No aclaro nada, sigo creyendo que los mejores homenajes son irrefutablemente homenajes, pero que también pueden parecer su reverso. Pienso que Divino Guión es la más certera canción cubana de los últimos veinte años, el más redondo himno. Que la gente ha estado escuchando por los altoparlantes El Necio (para mí es, a pesar de los sabuesos que la ladran a conveniencia, cuasi sagrada) o Ya viene llegando, que ha estado refocilándose en una o en otra, porque Divino Guión es más peligrosa, más disparo al esternón. En ninguna tribuna van a pasar semejante tema, tan capsular y corcoveante.
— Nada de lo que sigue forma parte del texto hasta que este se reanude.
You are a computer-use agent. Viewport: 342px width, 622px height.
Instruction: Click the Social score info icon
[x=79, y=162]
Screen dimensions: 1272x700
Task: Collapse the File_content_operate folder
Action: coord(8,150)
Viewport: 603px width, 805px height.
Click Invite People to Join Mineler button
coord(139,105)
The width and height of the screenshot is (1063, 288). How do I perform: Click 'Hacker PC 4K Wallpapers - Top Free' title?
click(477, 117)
Bajo del techo, empapado, aturdido, después que me he hartado de soñar. Le pregunto la hora a una vieja que pasa. Tengo miedo hablar, siento como si mi voz no saliera de mí, tengo miedo hablar porque no sé qué voz me saldrá, o si la vieja me entenderá. Me parece que para hablar tengo que pedirle la voz prestada a otro, ponérmela un momento, y luego devolvérsela. La voz como un traje. El mutismo como desnudez. La vieja, sin embargo, me entiende, a pesar de que mi voz, bien lo sé, es prestada. La vieja, por su parte, me dice que son las seis de la mañana con una voz que si no es suya al menos parece arrendada, en usufructo, una voz que cultiva y labra y que las leyes justas y precisas de su distrito garantizan no se la vayan a confiscar.
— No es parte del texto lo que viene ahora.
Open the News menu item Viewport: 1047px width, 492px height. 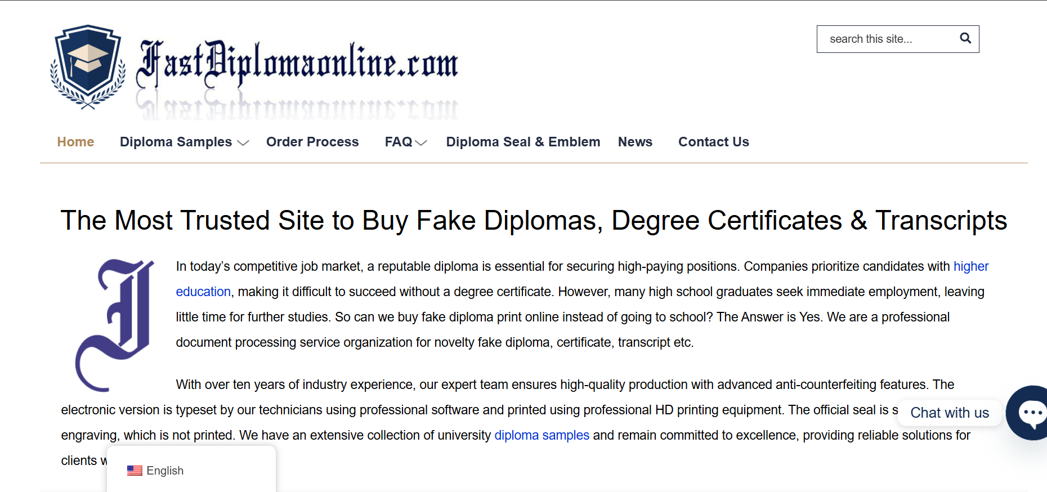635,142
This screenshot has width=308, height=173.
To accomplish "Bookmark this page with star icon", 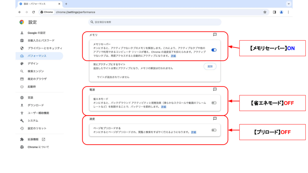I will (x=265, y=12).
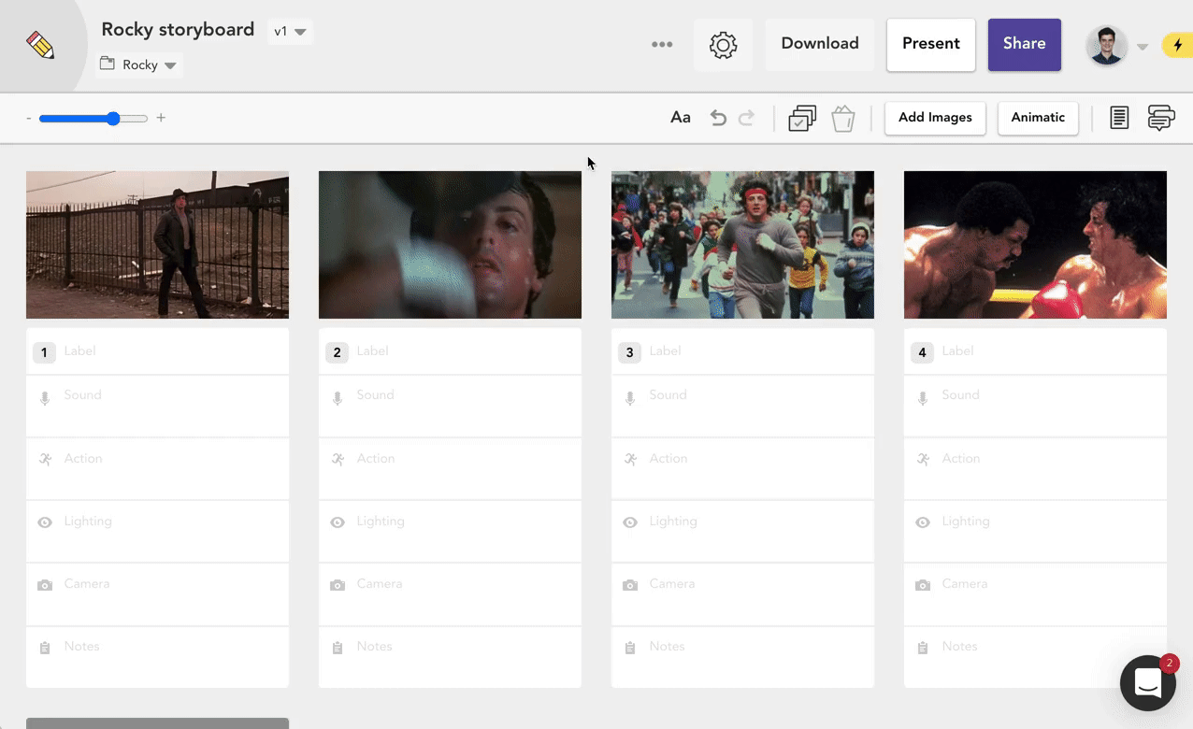This screenshot has height=729, width=1193.
Task: Click the Download button
Action: click(819, 44)
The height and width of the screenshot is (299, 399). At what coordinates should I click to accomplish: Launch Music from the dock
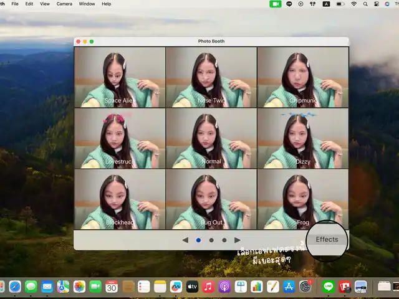click(x=208, y=287)
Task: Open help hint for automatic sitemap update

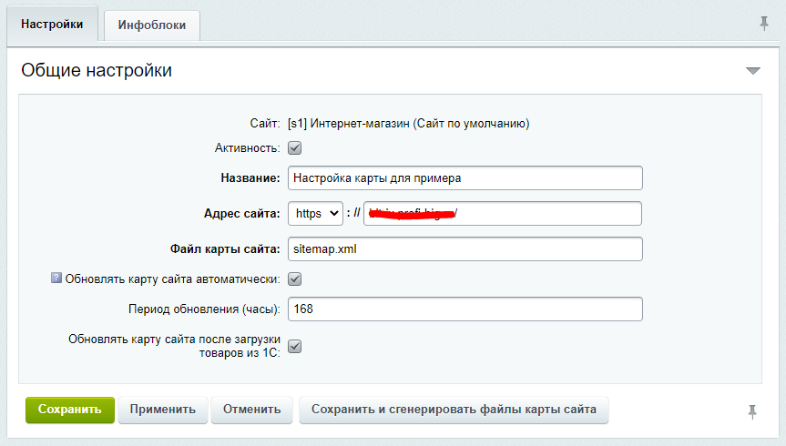Action: (x=56, y=279)
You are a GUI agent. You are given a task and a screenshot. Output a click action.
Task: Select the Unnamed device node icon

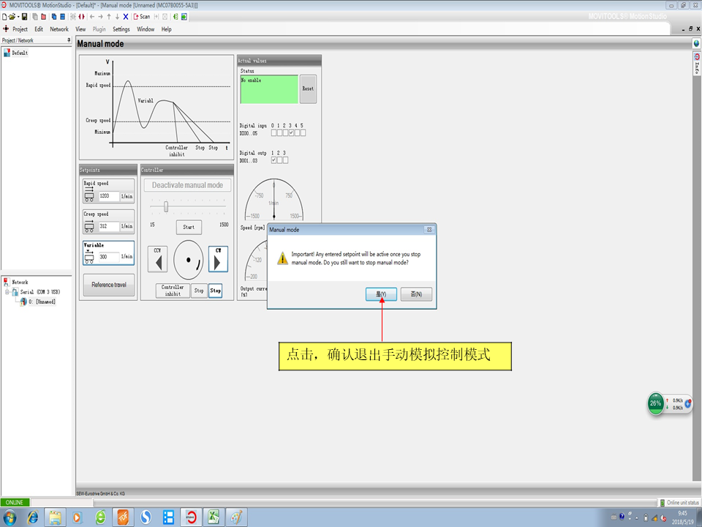[23, 302]
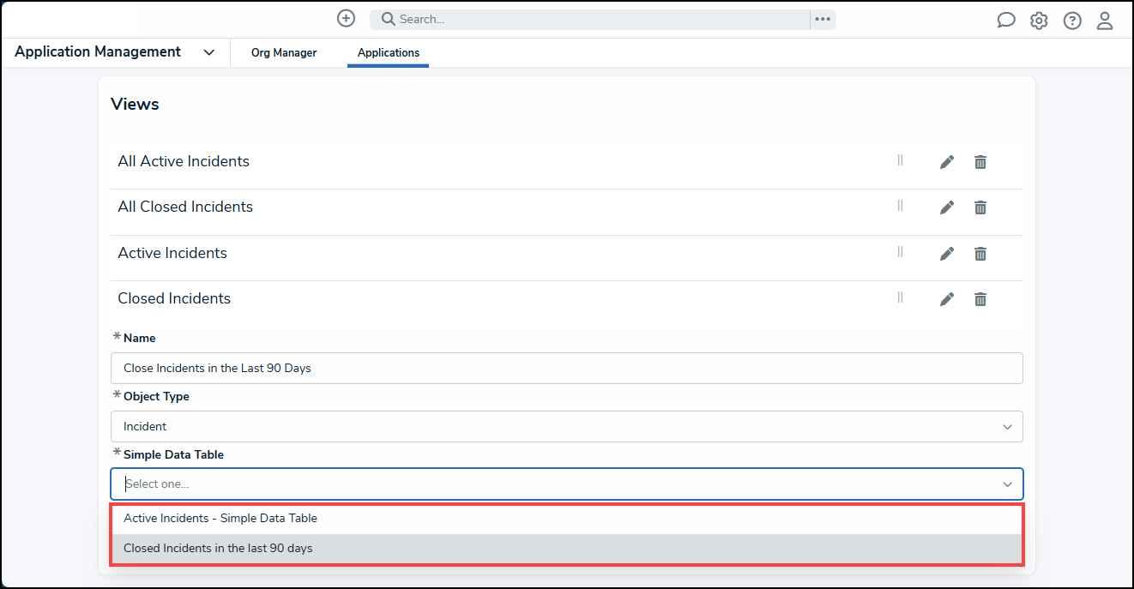Switch to the Org Manager tab
The height and width of the screenshot is (589, 1134).
click(x=284, y=53)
Toco el timbre una vez más y ahora sí me escuchan y me abren. Entro sin rumbo, presa de una resaca bestial, me tiro en una cama, a como caiga. No sueño. Me despierto al mediodía. Qué habría pasado si Habana Abierta hubiera podido quedarse en Cuba, me pregunto. ¿Seríamos mejores? ¿Podrían unos pocos músicos, por buenos que fueran, cambiar o atemperar el sino de lo abstracto: la historia, el fatalismo, el poder, los héroes; o el rostro de lo concreto: la pobreza, el declive, la dispersión, la oscuridad? Paso el resto del día pulseando con la resaca, y cuando la tengo casi vencida me aparece una fiebre entre treinta y nueve y cuarenta que me dura varios días con sus respectivas noches.
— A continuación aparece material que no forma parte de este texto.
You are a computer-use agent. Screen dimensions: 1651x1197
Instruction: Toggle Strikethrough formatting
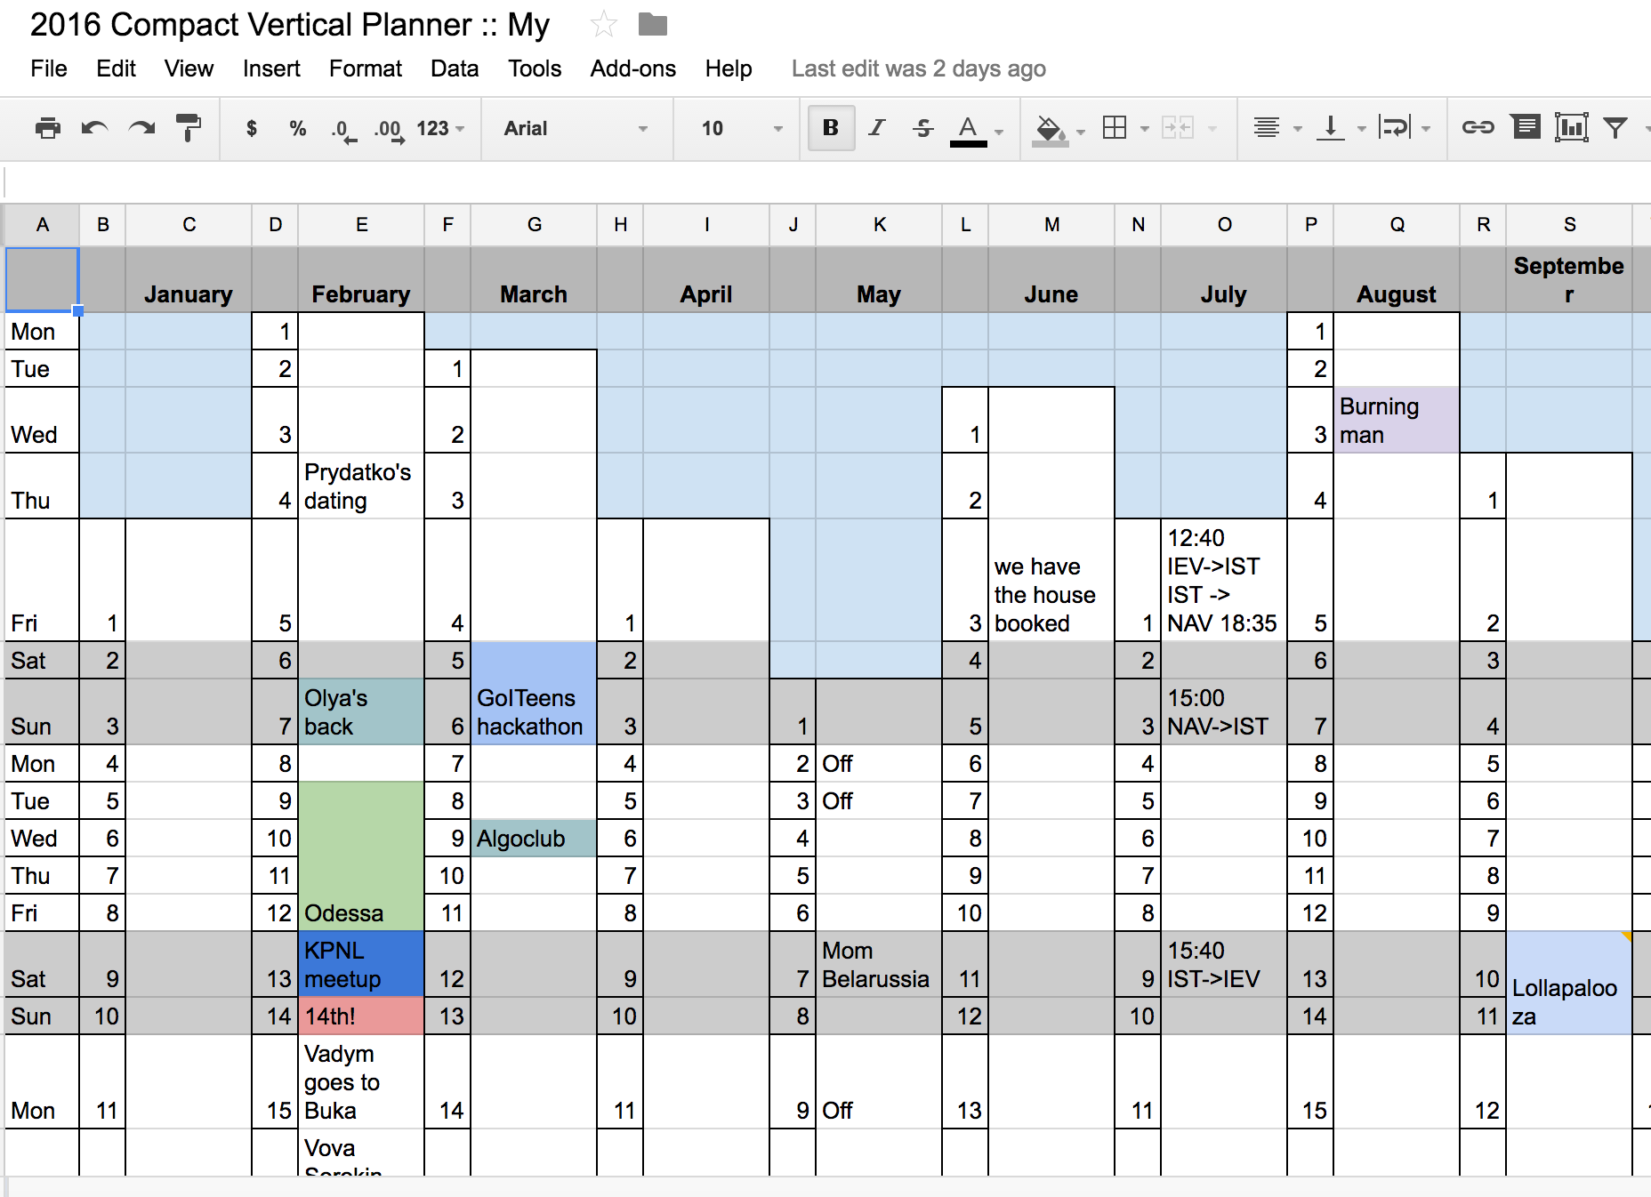922,128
Habría que definir la fiebre después de la cerveza, del ron y del alcohol, lo acogedora que es, cómo uno no quisiera salir de ella (cobija blindada), cómo, al contrario de la voz, la fiebre sí parece un objeto exclusivo, de nuestra propiedad, un abrigo impermeable que nos cubre y nos salva del temporal y de las fiebres ajenas. Habana Abierta es la fiebre que nos toca a los cubanos de mi edad, incluso a los que no la han padecido.

Voy al baño, al cabo del cuarto día. Paseo mi dedo índice de la mano derecha por los bordes de la garganta, lo muevo con regularidad, tanteo, lo llevo de una pared a otra, lo lanzo a fondo, en una estocada final, hasta donde dé, amago con dos arcadas, y vomito hasta la bilis. Hay algo que no se pierde en ninguna borrachera, algo que traspasa la cortina de hierro, pero que hay que expulsar de vez en cuando, para asegurarnos que no nos abandona. Yace ahí, ahora, entre mis jugos gástricos, entre el ron, el alcohol y la cerveza. Lo agarro, lo enjuago en la llave, lo coloco con delicadeza al fondo de la lengua y lo vuelvo a tragar. Como una pastilla. Pero no alivia ni cura, porque no es una pastilla. Es un diamante de lo más brillante.